Sullivan had said at the end of July that he was inclined to send the lawsuit to Boyle’s court – “sua sponte” or of his own accord.

He asked the other parties to the case to respond to his proposal.

CHAPA objected to the transfer.  The federal government parties – NPS and Department of the Interior – said they didn’t care.

However, Defenders of Wildlife and the National Audubon Society, intervenors in the lawsuit who are represented by the Southern Environmental Law Center, argued in favor of the transfer.

Although Defenders and Audubon are now on the side of the Park Service, they are the groups that originally forced the new ORV plan and final rule.

Those groups, represented by SELC, filed suit against the Park Service in October of 2007 over its lack of an ORV plan and sufficient protections for nesting birds and turtles in the Cape Hatteras National Seashore.

That case was assigned to Boyle and was decided by a consent decree in 2008.

The consent decree dictated extremely large and restrictive buffers and closures for birds and turtles, especially piping plovers.

Many, if not all, of the restrictive aspects of the consent decree eventually became part of the final rule, which was effective on Feb. 15.

Boyle has scheduled a status conference in the CHAPA lawsuit on Jan. 23 in Raleigh.

In his order sending the case to Boyle, Sullivan said, “The court finds that the balance of the factors weighs in favor of transferring this case to the Eastern District of North Carolina.”

He notes that the legal standard for transferring a case is for the convenience of parties and witnesses and the interest of justice to “prevent the waste of time, energy and money and to protect litigants, witnesses, and the public against unnecessary inconvenience and expense.”

“The decision on whether the case should be transferred, therefore, turns upon a balancing of the public and private interest factors involved,” Sullivan wrote.

He ruled that the plaintiff’s claim that it should have deference as to where to file was “diminished,” and that there are “significant ties between this controversy and North Carolina.”

Sullivan also wrote that the convenience of the parties and the witnesses were not necessarily pertinent since “the court finds it is more likely that this case will be confined to review of the administrative record…”

He furthermore said that the “undisputed and concentrated interests of local individuals, businesses, and other entities” favor keeping the case in North Carolina.

Finally, Sullivan said:

“Moreover, while the parties dispute whether or not the consent decree in the North Carolina decree should have expired upon the issuance of a Final Rule and Management Plan, the fact remains that the North Carolina case is still pending. This indicates that there is at least some risk of inconsistent judgments.

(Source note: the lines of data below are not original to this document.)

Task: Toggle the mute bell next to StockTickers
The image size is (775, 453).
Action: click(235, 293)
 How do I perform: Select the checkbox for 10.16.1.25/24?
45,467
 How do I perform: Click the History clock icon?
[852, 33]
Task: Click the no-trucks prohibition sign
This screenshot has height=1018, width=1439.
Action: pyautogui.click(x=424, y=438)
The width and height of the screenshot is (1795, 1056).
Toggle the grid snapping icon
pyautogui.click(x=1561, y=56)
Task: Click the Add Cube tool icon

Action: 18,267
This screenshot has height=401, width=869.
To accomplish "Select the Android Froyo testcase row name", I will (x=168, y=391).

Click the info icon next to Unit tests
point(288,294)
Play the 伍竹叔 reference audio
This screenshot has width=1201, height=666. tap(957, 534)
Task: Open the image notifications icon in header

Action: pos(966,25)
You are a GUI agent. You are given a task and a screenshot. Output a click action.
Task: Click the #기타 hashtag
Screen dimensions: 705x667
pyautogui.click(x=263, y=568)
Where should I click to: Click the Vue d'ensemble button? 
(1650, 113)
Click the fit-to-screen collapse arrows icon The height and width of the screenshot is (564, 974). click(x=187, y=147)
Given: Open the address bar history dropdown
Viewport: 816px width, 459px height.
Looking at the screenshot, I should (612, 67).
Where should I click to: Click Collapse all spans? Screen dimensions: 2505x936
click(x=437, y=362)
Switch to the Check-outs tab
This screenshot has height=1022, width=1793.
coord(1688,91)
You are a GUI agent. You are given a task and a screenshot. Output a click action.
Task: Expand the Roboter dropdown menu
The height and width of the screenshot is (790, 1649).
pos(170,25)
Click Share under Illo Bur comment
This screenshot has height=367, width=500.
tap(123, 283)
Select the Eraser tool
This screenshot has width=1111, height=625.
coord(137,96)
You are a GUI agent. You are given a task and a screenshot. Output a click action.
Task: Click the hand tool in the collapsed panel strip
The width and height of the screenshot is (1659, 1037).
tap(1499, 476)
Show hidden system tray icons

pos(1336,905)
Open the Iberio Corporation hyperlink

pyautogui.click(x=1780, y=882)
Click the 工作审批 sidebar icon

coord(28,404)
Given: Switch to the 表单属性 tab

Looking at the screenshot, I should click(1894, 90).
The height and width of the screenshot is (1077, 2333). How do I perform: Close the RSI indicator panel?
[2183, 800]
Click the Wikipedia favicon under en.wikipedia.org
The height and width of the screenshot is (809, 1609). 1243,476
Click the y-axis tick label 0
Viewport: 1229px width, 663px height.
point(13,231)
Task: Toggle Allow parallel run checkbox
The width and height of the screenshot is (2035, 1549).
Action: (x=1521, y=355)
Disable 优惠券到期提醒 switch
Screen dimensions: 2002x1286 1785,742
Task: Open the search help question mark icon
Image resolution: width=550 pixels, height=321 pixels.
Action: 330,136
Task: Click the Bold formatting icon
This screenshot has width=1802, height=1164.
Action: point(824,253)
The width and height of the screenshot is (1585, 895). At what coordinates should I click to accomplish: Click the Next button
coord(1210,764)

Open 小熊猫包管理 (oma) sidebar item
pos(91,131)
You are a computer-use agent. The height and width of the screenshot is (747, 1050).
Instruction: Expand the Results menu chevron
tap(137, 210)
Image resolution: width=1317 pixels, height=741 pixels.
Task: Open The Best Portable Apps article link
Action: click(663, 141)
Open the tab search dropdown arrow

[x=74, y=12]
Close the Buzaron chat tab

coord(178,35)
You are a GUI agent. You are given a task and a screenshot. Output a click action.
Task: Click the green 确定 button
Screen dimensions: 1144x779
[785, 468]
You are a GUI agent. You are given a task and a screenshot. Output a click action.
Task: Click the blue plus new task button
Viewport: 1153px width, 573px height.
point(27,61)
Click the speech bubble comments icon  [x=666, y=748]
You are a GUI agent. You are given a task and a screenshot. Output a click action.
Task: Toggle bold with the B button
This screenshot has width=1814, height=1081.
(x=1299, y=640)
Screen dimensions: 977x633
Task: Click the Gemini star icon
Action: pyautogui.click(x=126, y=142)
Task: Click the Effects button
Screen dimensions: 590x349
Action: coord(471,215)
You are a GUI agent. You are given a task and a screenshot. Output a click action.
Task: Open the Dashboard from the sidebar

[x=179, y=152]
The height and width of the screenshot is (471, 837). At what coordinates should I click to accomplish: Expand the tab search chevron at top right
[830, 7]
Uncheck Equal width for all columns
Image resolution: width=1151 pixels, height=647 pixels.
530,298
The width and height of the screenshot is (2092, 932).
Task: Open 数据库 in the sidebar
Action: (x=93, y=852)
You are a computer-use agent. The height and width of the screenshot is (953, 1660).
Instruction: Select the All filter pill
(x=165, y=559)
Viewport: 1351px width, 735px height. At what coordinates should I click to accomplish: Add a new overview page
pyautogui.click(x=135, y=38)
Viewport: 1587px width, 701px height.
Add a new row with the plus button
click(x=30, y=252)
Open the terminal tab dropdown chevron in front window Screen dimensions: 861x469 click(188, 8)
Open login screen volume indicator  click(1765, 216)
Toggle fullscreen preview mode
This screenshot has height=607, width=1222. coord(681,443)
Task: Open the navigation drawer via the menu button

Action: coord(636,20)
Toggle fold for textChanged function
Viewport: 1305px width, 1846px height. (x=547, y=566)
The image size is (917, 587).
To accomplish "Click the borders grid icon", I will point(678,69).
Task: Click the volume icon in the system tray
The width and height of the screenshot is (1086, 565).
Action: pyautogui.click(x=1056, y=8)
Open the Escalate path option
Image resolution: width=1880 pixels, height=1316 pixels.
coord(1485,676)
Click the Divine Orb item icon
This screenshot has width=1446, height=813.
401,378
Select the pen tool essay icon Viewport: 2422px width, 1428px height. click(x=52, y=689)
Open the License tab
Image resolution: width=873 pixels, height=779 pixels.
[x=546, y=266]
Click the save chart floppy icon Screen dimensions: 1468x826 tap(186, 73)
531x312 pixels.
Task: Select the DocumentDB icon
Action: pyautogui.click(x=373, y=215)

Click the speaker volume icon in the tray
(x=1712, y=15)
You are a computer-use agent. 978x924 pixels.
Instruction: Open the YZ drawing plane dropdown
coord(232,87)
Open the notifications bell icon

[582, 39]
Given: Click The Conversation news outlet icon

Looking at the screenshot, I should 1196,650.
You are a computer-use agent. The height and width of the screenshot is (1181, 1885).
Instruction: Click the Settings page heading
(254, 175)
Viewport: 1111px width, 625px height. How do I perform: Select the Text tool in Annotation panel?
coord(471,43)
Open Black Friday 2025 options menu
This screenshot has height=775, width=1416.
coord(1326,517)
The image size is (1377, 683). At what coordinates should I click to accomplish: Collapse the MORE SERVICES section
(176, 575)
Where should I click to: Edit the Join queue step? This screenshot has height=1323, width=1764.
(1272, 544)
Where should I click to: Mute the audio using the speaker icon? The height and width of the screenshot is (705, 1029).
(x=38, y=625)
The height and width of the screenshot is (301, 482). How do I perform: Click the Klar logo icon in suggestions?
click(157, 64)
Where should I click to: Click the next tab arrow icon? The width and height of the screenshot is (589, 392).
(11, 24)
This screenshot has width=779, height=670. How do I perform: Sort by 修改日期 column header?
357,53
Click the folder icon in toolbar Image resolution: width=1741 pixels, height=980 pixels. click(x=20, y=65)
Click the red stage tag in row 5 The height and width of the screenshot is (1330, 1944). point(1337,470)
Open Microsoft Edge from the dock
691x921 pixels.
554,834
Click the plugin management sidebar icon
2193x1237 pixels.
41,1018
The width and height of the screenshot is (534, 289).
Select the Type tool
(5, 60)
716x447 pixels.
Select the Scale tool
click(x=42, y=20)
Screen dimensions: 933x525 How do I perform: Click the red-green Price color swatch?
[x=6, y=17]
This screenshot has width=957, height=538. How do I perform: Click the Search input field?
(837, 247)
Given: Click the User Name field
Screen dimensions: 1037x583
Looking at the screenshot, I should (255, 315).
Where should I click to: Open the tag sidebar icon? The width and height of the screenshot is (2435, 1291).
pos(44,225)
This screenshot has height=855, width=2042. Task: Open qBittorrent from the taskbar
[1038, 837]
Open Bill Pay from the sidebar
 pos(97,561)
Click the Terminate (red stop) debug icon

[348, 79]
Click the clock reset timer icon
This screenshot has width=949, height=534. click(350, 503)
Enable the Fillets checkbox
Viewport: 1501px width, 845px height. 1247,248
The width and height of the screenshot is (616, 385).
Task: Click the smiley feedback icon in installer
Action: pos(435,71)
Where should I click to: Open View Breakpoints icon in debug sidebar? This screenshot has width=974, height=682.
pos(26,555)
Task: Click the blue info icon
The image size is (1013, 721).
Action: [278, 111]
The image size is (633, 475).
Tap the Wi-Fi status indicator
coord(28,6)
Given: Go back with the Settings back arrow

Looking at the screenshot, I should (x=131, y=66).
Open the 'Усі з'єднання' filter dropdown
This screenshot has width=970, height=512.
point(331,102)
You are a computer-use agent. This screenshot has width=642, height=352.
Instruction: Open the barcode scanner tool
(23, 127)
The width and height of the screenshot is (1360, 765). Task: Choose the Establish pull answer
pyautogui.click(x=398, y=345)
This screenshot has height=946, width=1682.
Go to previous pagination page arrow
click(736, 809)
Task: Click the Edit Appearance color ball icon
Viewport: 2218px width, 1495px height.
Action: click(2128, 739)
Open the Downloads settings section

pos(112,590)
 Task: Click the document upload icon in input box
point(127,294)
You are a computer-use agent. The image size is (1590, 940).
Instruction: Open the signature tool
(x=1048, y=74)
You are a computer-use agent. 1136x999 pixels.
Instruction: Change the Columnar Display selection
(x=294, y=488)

“Finally, as Intervenors note, the District Court for the Eastern District of North Carolina has, over the past five years, ‘held numerous hearings on the legal requirement for an ORV rule, the development of such a rule, the specific provisions of the rule, the management of ORV driving on the National Seashore while the rule was being developed, recovery of protected species under the provisions implemented in the Final Rule, and related issues.’”

“That the court there is extremely familiar with the facts and laws that give rise to both cases indicates that the expenditure of additional time by this Court would be a manifest waste of already scarce judicial resources. This factor, therefore, weighs in favor of transfer.”

In its lawsuit, CHAPA takes issue with just about every step in the process of ORV rulemaking, which, it says, began in earnest in 2005.

“An ORV management plan and a final rule that imposes severe restriction on ORV use at CHNSRA were foreordained from the time that NPS began its planning process,” the complaint says.

“All of the action alternatives identified and considered by NPS provided for highly restrictive buffers that would have effectively prohibited ORV use throughout much of the Recreational Area,” the complaint continues.  “In the flawed NEPA and rulemaking process that followed, NPS failed to give meaningful consideration to any views, data, or information that might be inconsistent with the agency’s desired result.”

The plaintiffs claim that the Draft Environmental Impact Statement, the Final Environmental Impact Statement, the Record of Decision, and the ORV management plan and final rule are “arbitrary and capricious” and violate the National Environmental Policy Act (NEPA), the Administrative Procedures Act (APA), the CHNSRA enabling legislation, and the NPS Organic Act.